La Nación
HUILA

“Un negocio de millones para ganar monedas”

“Un negocio de millones para ganar monedas” 1 5 agosto, 2020

El 70% de los propietarios de los vehículos de transporte intermunicipal están a punto de perder los carros debido a las deudas con los bancos. Las pérdidas económicas son alarmantes.

 

Carolina Argüello Cruz

comunidad@lanacion.com.co

Entre la espada y la pared se encuentran los propietarios de vehículos de servicio público intermunicipal debido a la crisis económica que padecen por cuenta de la suspensión del transporte.

Muchos de ellos, que se encuentran pagando elevadas cuotas de hasta $25 millones mensuales por los carros, ya están atrasados en cerca de $100 millones, por lo que podrían perderlos.
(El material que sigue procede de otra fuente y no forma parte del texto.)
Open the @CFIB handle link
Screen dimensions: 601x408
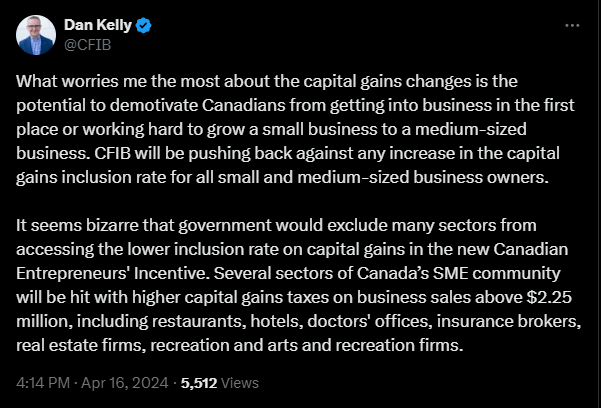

“Las entidades bancarias pueden decirle que vendan el carro para que paguen la deuda, pero hoy quién compra un vehículo que no está produciendo nada”, refirió Luis Fernando Pacheco, administrador del Servicio de Lujo de Coomotor.

Pacheco, además, explica que dadas las condiciones impuestas por el Ministerio de Transporte, las pérdidas son más grandes. Asegura que un vehículo para transporte intermunicipal de larga distancia tiene un valor aproximado de $1.200 millones; que se paga a un plazo no mayor a 60 meses. El comportamiento del mercado obedece a que el tiempo de vida útil sea de 20 años, sin embargo, cada 10 años se debe adquirir un carro nuevo por la dinámica de depreciación.

De acuerdo con Luis Fernando Pacheco, de 100 vehículos para larga distancia, 64 tienen créditos. Para mediana distancia, los que viajan a Pitalito, Mocoa o Florencia; la totalidad de los carros se están pagando porque se renovó hace 3 años el parque automotor; mientras que los de transporte urbano, 45 son nuevos y 50 ya requieren reposición.

“Un bus grande se gasta cerca de 2.500.000 mensual, uno saca el carro y en un año ya vale $30 millones menos de lo que le costó. La depreciación del carro volvió esto un negocio que si se quiere permanecer en el mercado, tiene que estar cambiando de carro cada 5 años. Por lo que cuando terminan de pagarlo, ya está para cambiarlo, así que con un crédito nuevo se remodela. Es decir, que esto es un negocio de millones para ganar monedas”.

Coomotor, en el pasado mes de marzo compró 12 buses G7 de última generación, cada uno por un valor de $900 millones, pagándose a 5 años, sin embargo, no han sido estrenados porque cuando llegaron, el país entró en confinamiento.

“Esos carros tienen cuotas de $23 millones, por lo que ya están en mora hasta en $90 millones cada uno. Hay gente que está totalmente estallada. El panorama es realmente desolador”.

Urbanos

Si fijamos la mirada a los vehículos de servicio urbano la situación no es nada diferente. El valor del carro oscila en $240 millones, asumiendo créditos por valor de $180 millones que a escala de 3 meses son $13 millones de deuda, aproximadamente.

“Si multiplicamos esa cifra por todo el número de vehículos que hay, no solamente en Coomotor sino en todas empresas de transporte en Colombia, estamos ante una cifra lamentable que ni siquiera me atrevo a calcular”, aseveró Pacheco.

Gastos

Explicó que cada carro tiene a su disposición dos conductores y una azafata; el primer mes a ellos se les pagó común y corriente; sin embargo, el nulo flujo de ingresos mensuales tiene en jaque a todas las empresas de transporte.

Por ejemplo, un conductor en Coomotor se gana $2 millones, por 2 son $4 millones; más la azafata que se gana $1.500.000, son $5.500.000. Adicionalmente, la seguridad social que son $300.000 por persona, además $100.000 de parqueadero, $120.000 de wifi y promediando son $700.000 en pólizas de seguros. Pacheco asegura que un vehículo pierde mensualmente $25 millones y en total ya son más de $400.000 millones.

“Solo en esos 12 carros G7 que le comenté, la deuda ya es una cifra cercana a los mil millones de pesos”, puntualizó.

El sector transportador guardaba la esperanza de que hoy primero de julio el Gobierno Nacional le permitiera retomar sus actividades, sin embargo, no fue así. Mientras la zozobra e incertidumbre aumenta, los gastos fijos también se incrementan. El gremio espera pronto una salida para la crisis o de otro lado, estarán cerca a desaparecer.